__EXERCISE INSTRUCTIONS__. Each line of the listing where the string "link" appears is to be identified and copied.

· · · ·

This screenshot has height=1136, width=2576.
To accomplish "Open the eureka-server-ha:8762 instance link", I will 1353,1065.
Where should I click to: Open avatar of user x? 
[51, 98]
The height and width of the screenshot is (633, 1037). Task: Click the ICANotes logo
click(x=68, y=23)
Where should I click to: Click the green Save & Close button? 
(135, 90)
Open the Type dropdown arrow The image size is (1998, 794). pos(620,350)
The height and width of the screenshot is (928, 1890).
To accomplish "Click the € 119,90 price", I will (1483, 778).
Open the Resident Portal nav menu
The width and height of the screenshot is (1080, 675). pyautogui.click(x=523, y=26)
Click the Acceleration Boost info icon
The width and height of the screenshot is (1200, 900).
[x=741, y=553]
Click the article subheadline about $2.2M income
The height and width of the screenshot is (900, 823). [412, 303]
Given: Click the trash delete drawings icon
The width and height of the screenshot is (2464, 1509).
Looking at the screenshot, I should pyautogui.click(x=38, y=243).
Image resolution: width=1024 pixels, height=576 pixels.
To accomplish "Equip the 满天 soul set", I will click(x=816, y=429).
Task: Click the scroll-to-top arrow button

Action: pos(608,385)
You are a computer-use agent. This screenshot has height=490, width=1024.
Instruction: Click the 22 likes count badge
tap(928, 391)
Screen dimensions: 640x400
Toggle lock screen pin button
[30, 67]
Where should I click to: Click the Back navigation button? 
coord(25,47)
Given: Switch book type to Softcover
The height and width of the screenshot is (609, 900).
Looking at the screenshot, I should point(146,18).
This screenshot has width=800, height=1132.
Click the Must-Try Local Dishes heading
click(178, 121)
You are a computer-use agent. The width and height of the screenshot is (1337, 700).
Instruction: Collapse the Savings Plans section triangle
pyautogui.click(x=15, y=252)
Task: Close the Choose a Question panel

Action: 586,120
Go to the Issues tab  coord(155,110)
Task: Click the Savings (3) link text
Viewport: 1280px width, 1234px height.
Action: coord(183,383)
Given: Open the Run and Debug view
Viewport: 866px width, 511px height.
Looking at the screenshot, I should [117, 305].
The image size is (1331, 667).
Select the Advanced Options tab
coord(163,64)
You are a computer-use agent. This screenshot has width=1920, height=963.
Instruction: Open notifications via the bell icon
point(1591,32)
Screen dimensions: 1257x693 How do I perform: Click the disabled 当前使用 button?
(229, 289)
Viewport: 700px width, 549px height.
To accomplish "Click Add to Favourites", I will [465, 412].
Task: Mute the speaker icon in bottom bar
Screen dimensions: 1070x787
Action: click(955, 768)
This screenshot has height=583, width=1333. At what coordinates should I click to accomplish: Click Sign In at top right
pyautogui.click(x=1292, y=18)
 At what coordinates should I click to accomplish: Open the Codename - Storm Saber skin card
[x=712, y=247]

· · · ·

__WORKED SOLUTION__.
To accomplish "Open the eureka-server-ha:8762 instance link", I will 1353,1065.
Task: Click the Savings (3) link text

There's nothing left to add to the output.